Despite their violent character, the U.S. Embassy has come out in support of the protesters, saying that the imposition of the “foreign agents” law is a “dark day for democracy” in Georgia. The embassy also mulled the possibility of imposing sanctions on the country for suppressing the protests.
After the protests continued to grow, on March 9 the governing coalition withdrew the bill in an effort to calm them down. A statement announcing the withdrawal said, “The machine of lies was able to present the bill in a negative light and mislead a certain part of the public.”
The opposition, however, released a joint statement in response, insisting that the protests would continue nonetheless, “because there are many young people who do not trust Georgian Dream,” referring to the governing party.
Phony Political Prisoner
Professor Richard Sakwa, in his definitive work “Frontline Ukraine—Crisis in the Borderlands,” makes several references which include the subject of Saakashvili, championed as a “political prisoner” by the British elite, as evidenced by the hearing in the House of Lords on February 27, 2023, which has been recorded on a video file.
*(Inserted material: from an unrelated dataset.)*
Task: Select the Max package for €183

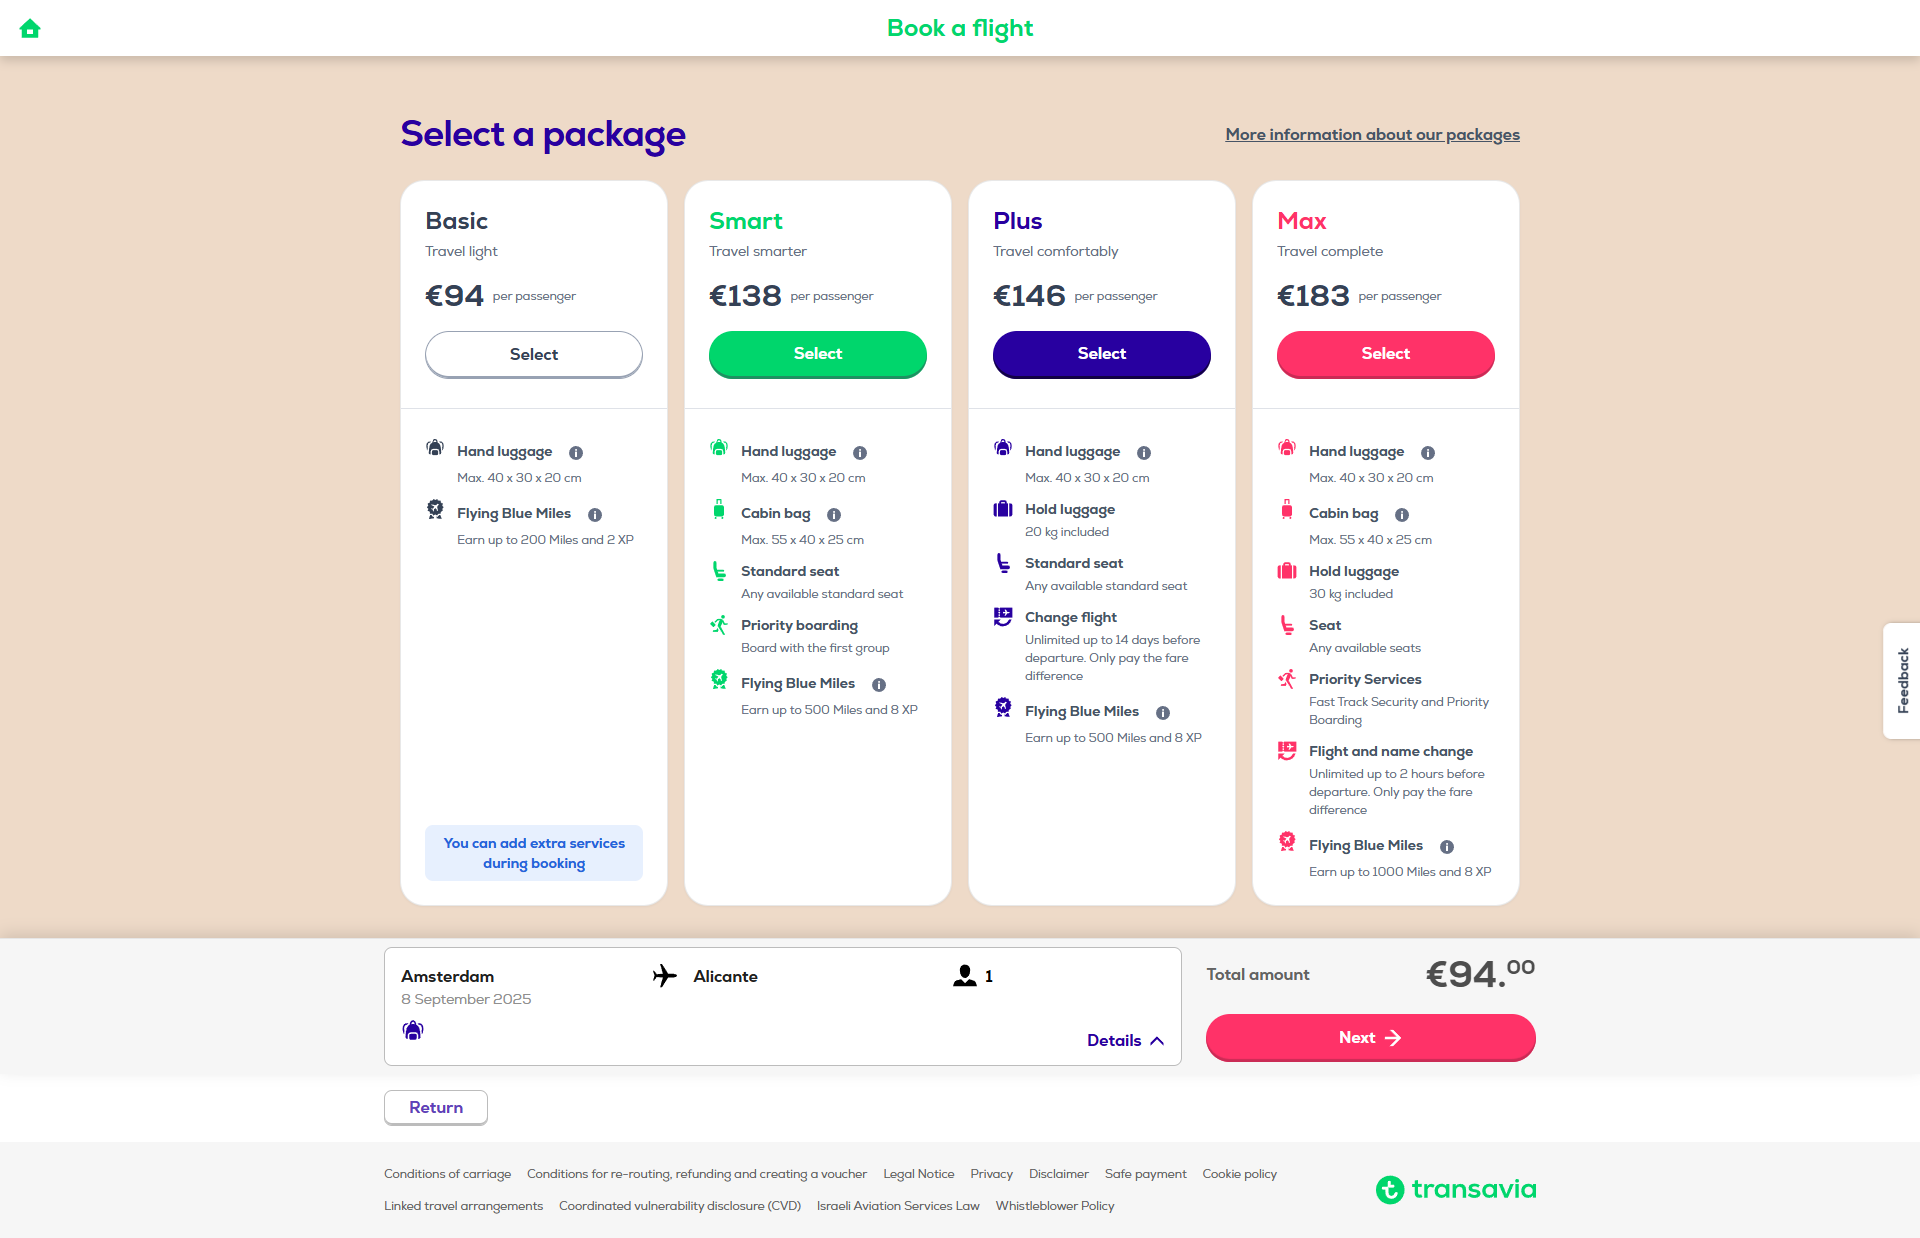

This material can be viewed here:
On viewing this video, the wider matter of concern here is that the British State is acting in such a way as to have Georgia admitted to both the European Union and NATO, which, along with the presence of NATO operatives within Ukraine, constituted a “red line not to be crossed” according to the substance of the speech made by President Putin at the 2007 Munich Security Conference.
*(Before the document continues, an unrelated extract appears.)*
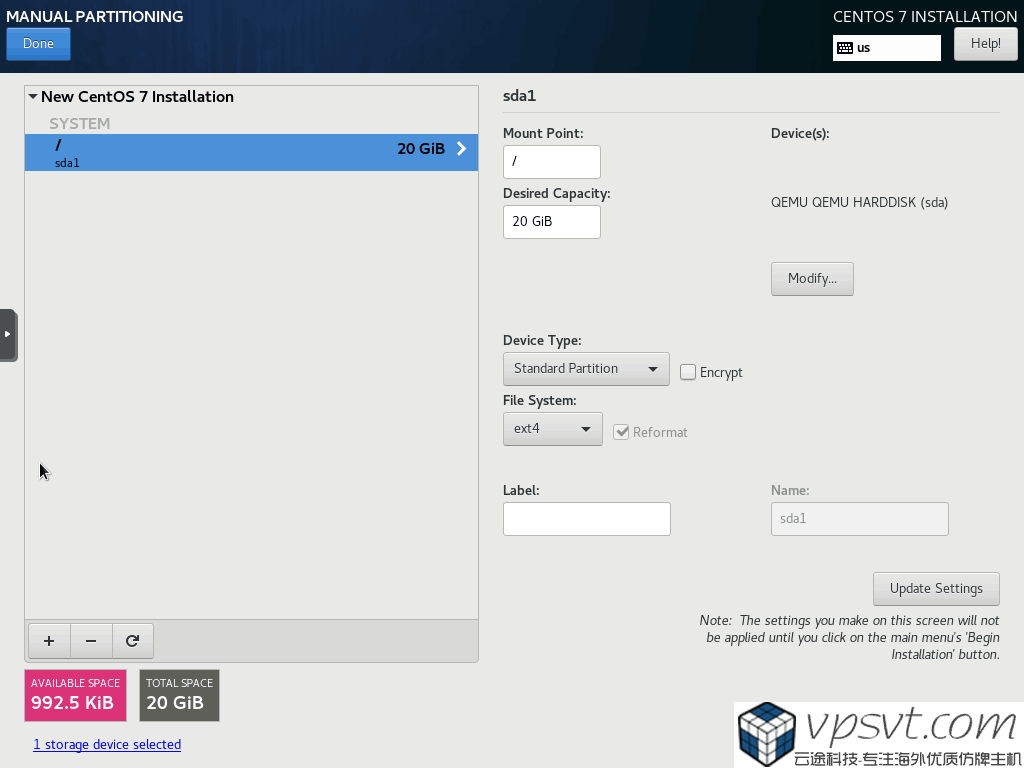
Task: Click the Label input field
Action: click(586, 519)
Neocons Favored Son in Georgia
Coached by Richard Miles, the one-time U.S. ambassador in Belgrade who helped organize street protests against Serb socialist leader Slobodan Milošević, Saakashvili was just 36 years old when in 2003 he led the so-called Rose Revolution, against Georgia’s old Soviet-era leadership.
He came to power the following year with more than 96% of the vote and moved quickly to carry out reforms—cracking down on organized crime, rebuilding the police force, and cutting red tape for business.
But in 2008, Georgia fought a five-day war with Russia over South Ossetia that ended in humiliating defeat, the loss of territory, and the displacement of tens of thousands of Georgians. As commander-in-chief, Saakashvili was ultimately held responsible.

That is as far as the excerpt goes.